Directions for this task:
Looking at the records below, say how many lines contain "strony". Nothing else belongs in the answer.
Content starts
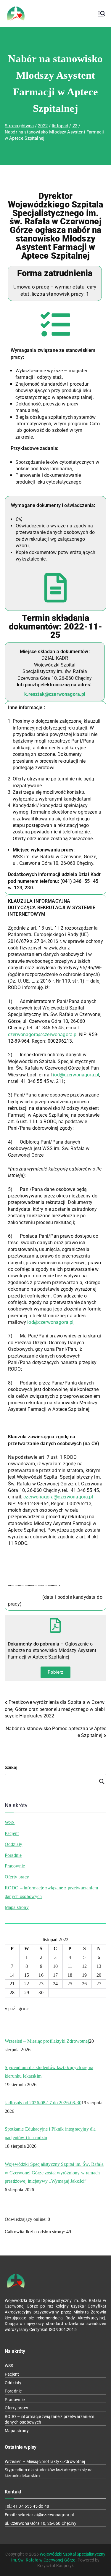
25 (69, 1983)
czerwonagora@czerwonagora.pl (43, 1034)
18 (69, 1975)
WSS (10, 1822)
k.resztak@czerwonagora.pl (55, 694)
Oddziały (13, 1844)
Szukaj (11, 1767)
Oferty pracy (17, 1876)
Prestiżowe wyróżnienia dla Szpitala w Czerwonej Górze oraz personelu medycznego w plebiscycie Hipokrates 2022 (55, 1709)
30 (40, 1992)
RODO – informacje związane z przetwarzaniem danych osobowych (51, 1892)
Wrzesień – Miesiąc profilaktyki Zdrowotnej (47, 2041)
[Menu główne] (101, 13)
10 (55, 1966)
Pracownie (15, 1865)
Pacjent (12, 1833)
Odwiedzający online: (26, 2219)
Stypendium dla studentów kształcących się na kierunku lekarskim (49, 2071)
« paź (10, 2008)
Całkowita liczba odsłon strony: (35, 2231)
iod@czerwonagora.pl (76, 1075)
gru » (24, 2008)
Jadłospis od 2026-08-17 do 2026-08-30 (43, 2102)
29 (26, 1992)
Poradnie (13, 1855)
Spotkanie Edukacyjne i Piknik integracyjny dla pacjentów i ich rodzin (50, 2133)
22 (26, 1983)
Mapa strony (17, 1907)
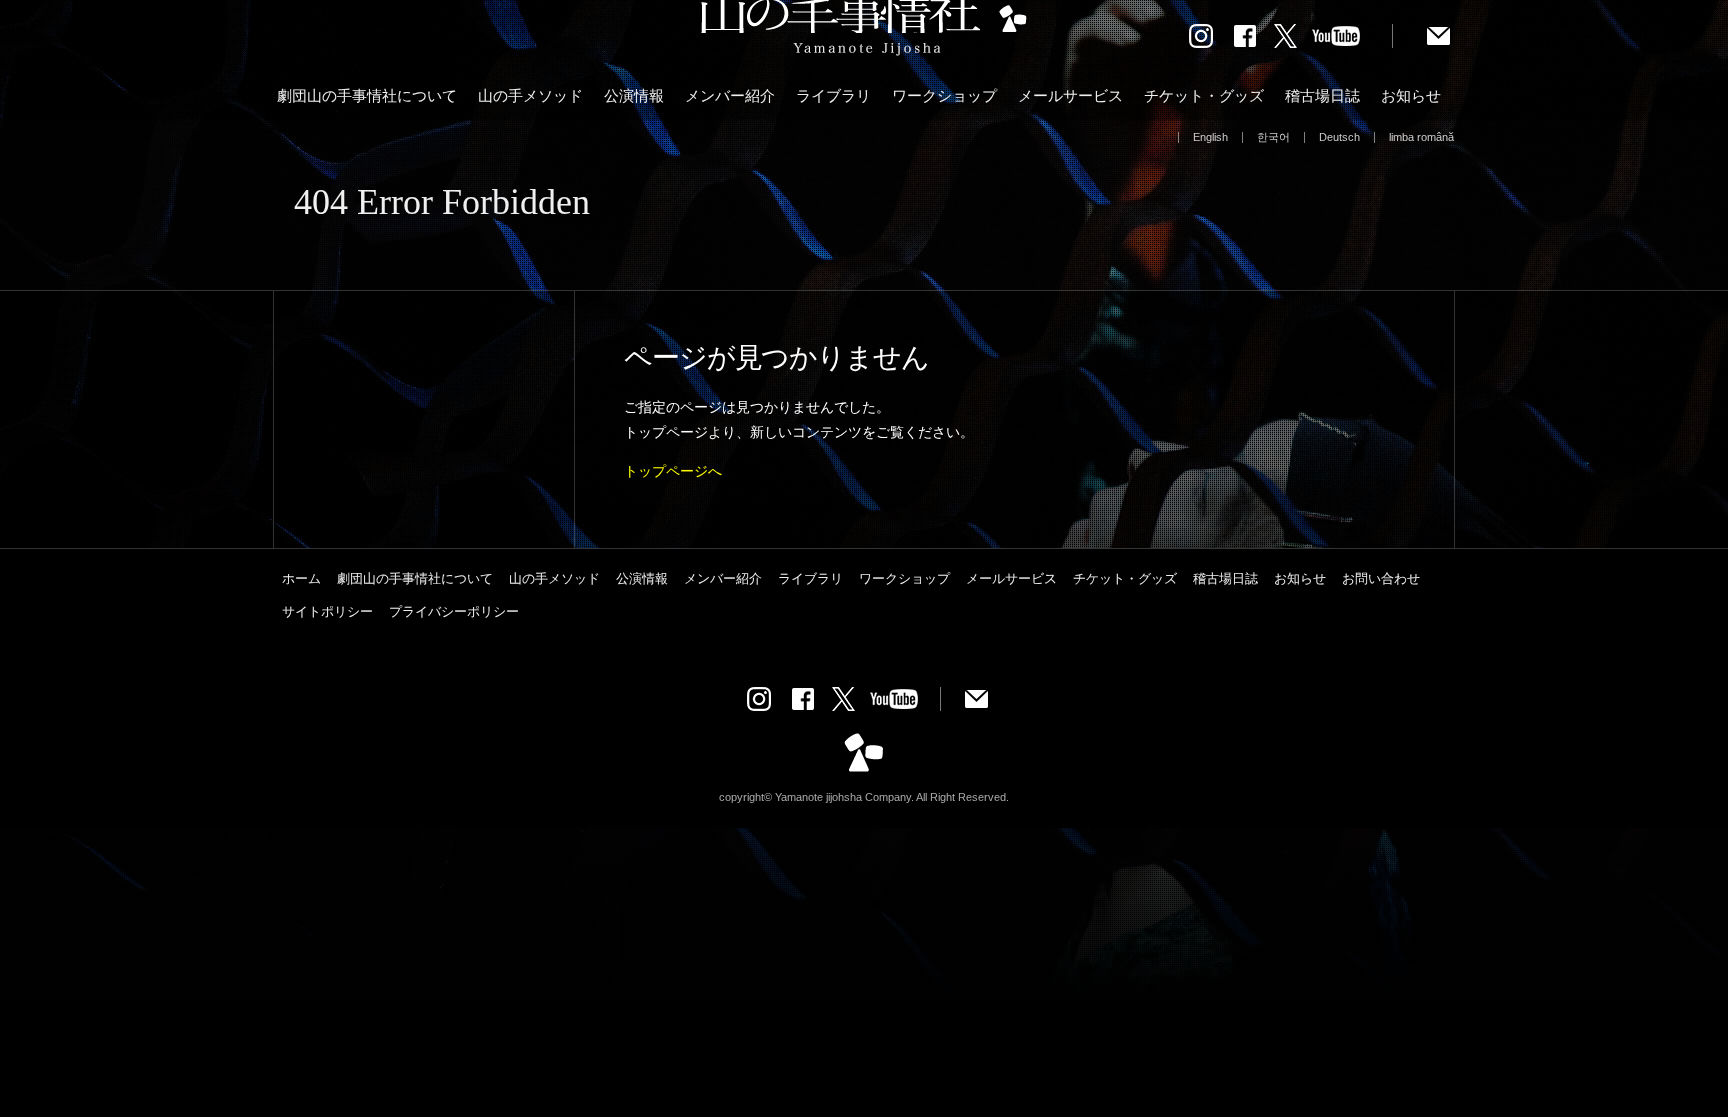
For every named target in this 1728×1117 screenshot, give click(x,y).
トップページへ (673, 471)
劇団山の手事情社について (367, 95)
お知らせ (1411, 95)
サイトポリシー (327, 611)
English (1210, 137)
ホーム (301, 578)
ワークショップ (944, 95)
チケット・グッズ (1204, 95)
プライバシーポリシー (454, 611)
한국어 (1273, 137)
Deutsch (1339, 137)
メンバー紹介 (730, 95)
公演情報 (634, 95)
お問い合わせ (1381, 578)
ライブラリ (833, 95)
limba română (1421, 137)
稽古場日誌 (1322, 95)
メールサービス (1070, 95)
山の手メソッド (530, 95)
Content ends
Completed exercise:
2